My thinking on design would be to keep it a simple (80/20 rule
solution), in which I think a simple comment attribute to the mapping
XML elements.

We can treat comments and properties as two separate features .... or not? They share these characteristics though - (a) the data is arbitrary and not linked to any Cayenne functions (except for reverse- engineering DB comments); (b) they may optionally be excluded from runtime; (c) users want both of them :-)

In an XML attribute we have to take care encoding the
value.

Just sticking it in a CDATA section should take care of it.

With a simple optional attribute, I would think it would be a pretty
safe bet that there would not be any performance impact on the initial
startup time. I think we are also talking about a trivial amount of
memory.

We are talking about BLOBS of text. Consider people using this for javadocs, with each attribute having a 100 char comment field. For the model of 50 entities with 20 attributes each, we have (50 + 50*20) * 100 = 102K. Not crucial, but still keeping this stuff around in runtime seems wrong.
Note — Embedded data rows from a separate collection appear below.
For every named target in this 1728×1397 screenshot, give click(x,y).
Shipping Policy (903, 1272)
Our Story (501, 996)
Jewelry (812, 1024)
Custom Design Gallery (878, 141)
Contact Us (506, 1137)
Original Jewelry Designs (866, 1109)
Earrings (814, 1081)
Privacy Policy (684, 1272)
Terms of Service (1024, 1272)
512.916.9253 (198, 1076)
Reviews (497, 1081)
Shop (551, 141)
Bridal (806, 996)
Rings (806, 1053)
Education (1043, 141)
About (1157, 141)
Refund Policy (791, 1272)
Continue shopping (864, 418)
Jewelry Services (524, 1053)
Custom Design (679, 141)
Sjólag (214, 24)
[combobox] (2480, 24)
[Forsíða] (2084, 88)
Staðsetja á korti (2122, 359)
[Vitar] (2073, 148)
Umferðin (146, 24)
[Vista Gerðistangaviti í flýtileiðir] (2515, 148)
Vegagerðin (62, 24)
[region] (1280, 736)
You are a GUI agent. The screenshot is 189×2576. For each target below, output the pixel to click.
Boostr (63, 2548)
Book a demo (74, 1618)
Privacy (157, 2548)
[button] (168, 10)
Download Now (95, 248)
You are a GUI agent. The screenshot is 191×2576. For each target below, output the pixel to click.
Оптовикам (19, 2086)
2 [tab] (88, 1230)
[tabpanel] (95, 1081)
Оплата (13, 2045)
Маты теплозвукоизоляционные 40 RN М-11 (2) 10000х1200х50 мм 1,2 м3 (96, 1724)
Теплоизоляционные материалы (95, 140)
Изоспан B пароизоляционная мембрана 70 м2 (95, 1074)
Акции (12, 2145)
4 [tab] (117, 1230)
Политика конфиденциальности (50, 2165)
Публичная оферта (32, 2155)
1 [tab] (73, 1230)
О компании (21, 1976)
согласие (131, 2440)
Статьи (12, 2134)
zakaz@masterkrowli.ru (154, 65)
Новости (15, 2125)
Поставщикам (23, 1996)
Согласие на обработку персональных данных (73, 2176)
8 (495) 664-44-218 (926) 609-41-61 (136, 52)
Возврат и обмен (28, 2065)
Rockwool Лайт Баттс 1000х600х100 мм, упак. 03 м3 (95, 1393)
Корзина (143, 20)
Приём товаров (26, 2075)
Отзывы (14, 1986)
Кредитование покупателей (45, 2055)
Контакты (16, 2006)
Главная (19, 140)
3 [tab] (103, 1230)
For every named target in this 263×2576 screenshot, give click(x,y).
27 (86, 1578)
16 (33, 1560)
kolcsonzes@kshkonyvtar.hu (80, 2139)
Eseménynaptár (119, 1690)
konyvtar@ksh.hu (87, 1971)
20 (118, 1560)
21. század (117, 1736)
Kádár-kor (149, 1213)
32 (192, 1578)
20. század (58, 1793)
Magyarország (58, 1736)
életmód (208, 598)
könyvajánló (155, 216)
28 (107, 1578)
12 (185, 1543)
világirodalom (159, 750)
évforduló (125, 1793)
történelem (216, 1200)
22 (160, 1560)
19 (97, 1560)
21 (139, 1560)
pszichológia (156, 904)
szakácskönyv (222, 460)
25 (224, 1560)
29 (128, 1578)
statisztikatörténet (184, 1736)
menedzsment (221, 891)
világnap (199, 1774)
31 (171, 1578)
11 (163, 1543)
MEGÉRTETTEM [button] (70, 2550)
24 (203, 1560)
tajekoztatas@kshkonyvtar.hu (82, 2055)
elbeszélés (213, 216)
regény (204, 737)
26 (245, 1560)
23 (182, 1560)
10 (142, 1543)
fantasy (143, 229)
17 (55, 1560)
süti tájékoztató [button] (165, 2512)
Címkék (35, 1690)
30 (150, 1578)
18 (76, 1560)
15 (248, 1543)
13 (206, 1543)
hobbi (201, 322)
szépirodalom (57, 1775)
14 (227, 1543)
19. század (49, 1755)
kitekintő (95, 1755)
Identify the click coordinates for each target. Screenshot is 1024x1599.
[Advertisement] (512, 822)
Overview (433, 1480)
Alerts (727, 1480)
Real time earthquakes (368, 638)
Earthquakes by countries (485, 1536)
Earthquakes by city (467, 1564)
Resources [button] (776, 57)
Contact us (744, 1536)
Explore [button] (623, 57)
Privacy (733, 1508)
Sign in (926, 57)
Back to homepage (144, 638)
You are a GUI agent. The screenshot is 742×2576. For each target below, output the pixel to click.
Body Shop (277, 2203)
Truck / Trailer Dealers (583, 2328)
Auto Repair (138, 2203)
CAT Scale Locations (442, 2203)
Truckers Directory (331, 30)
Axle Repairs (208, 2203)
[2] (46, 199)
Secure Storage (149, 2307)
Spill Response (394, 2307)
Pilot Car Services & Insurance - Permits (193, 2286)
Those things add up over time, resulting in framework becoming heavier with every new release.

I wouldn't mind storing the data in the main XML file, as the parser can skip it in runtime. So how about a simple solution - a single parameter passed to Configuration on load that includes or excludes optional metadata - no lazy loading hassle, still gives lots of flexibility (cgen will include it, runtime will exclude it by default).